Millions of documents were found leaking after an exposed Elasticsearch server was found without a password.

Highly sensitive financial data on tens of thousands of individuals who took out loans or mortgages over the past decade with U.S. financial institutions were converted using a technology called OCR to a computer readable format and stored in the database. That was leaked after an exposed Elasticsearch server was found without a password, and thus, someone who knew where to find the server has got hold of names, addresses, birth dates, Social Security numbers and other private financial data of these people.

Independent security researcher Bob Diachenko and digital platform TechCrunch looked for the trail and traced the source of the leaking database to a Texas-based data and analytics company, Ascension. However, when they asked the company, they were told that one of its vendors, OpticsML, a New York-based document management startup, had mishandled the data. This was on Wednesday last.

Now, that data has been exposed again and this time it was the original documents.

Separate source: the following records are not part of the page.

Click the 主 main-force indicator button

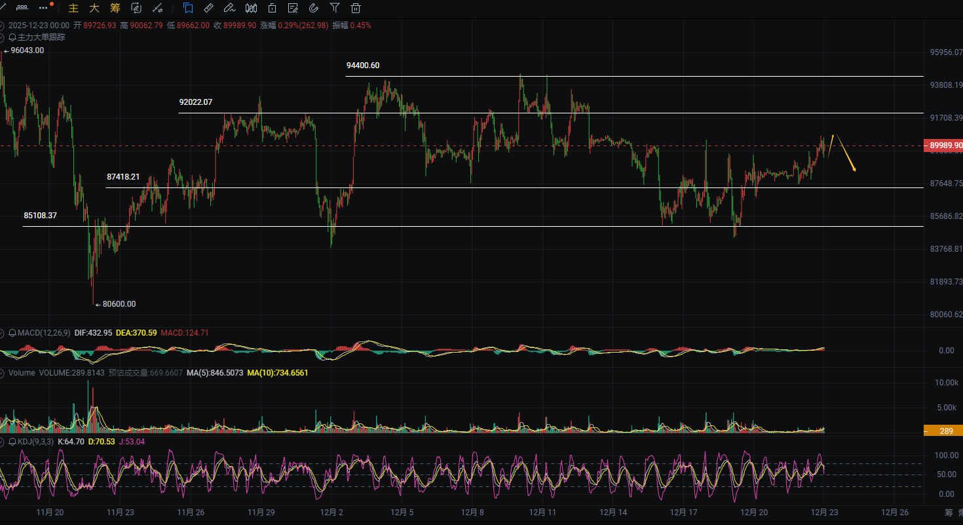pos(73,8)
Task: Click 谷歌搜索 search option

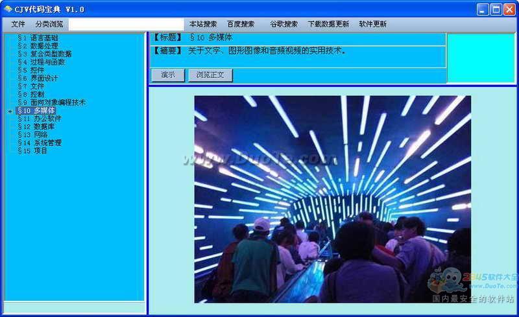Action: click(284, 24)
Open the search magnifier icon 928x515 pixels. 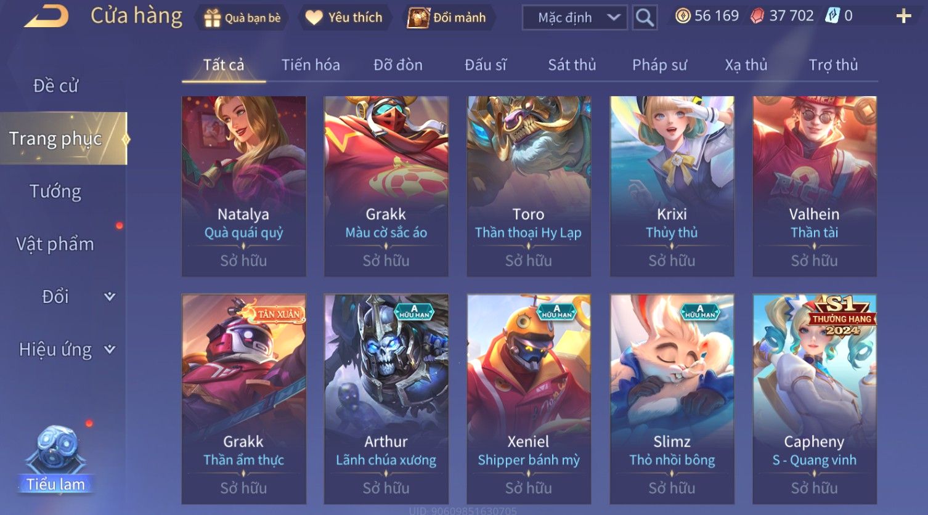tap(644, 17)
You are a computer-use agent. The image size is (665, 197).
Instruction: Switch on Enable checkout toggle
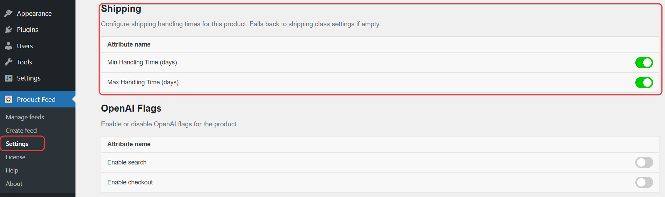pyautogui.click(x=644, y=182)
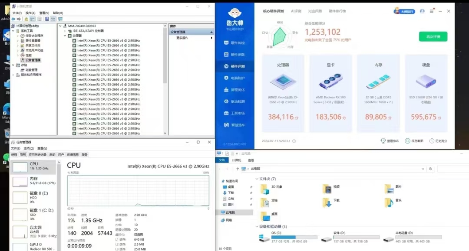The width and height of the screenshot is (469, 251).
Task: Open the Ludashi user account icon
Action: pos(422,11)
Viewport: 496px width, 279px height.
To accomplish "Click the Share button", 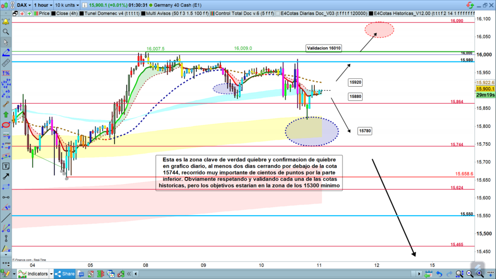I will [x=64, y=274].
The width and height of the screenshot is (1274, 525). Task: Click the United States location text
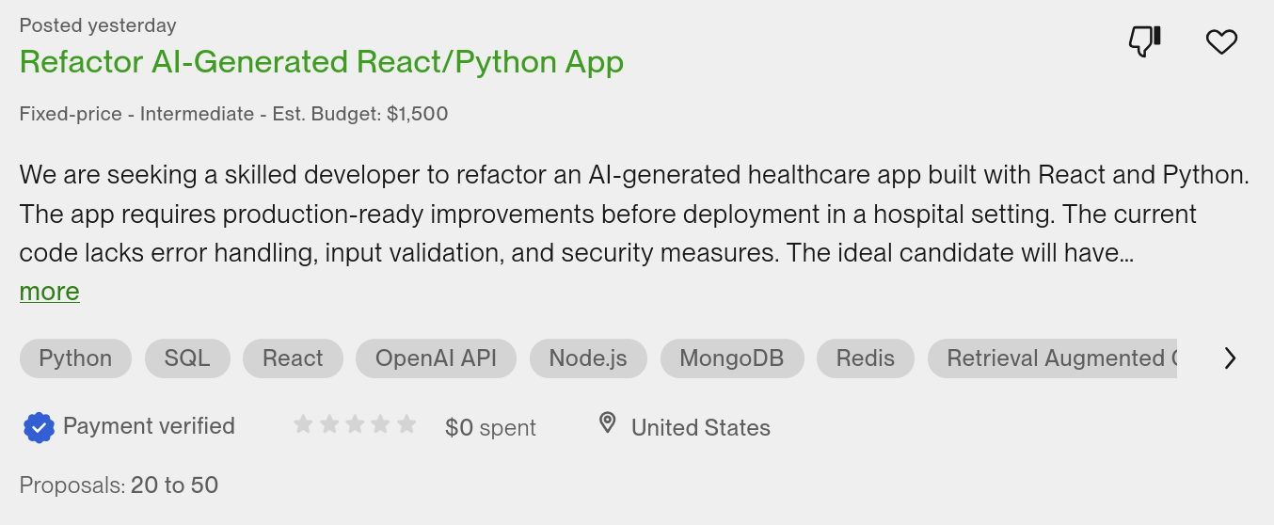pos(700,428)
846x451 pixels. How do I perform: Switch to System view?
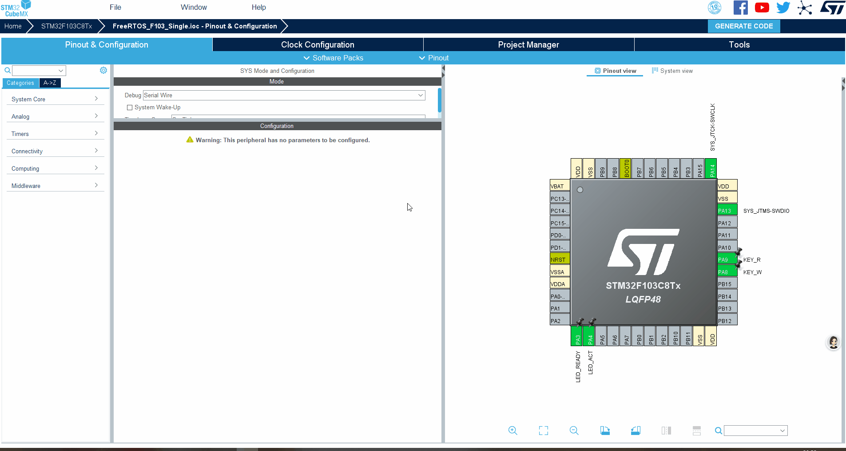coord(672,71)
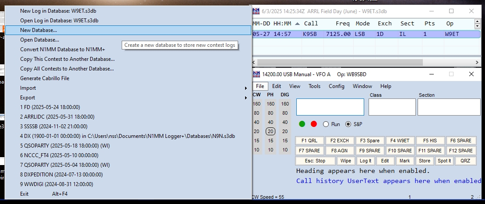
Task: Open the Config menu in entry window
Action: click(337, 86)
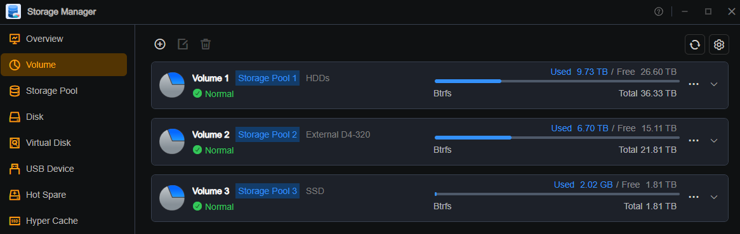
Task: Open the Volume 1 three-dots menu
Action: [x=693, y=84]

Security researcher Bob Diachenko found the second trove of data in a separate exposed Amazon S3 storage server. This one too was not protected with a password, and hence easily accessible to anyone with knowledge of the web address in their web browser so they could see and download the original files stored inside. The bucket reportedly contained 21 files containing 23,000 pages of PDF documents stitched together — or about 1.3 gigabytes in size.  The server contained documents from banks and financial institutions across the U.S., including loans and mortgage agreements, and even from the U.S. Department of Housing and Urban Development, as well as W-2 tax forms, loan repayment schedules, and other sensitive financial information. Many of the files also contained names, addresses, phone numbers, Social Security numbers and more.

The data has now been secured, but the risk is, as Diachenko said, the bucket might have been accessed many times the before it was discovered.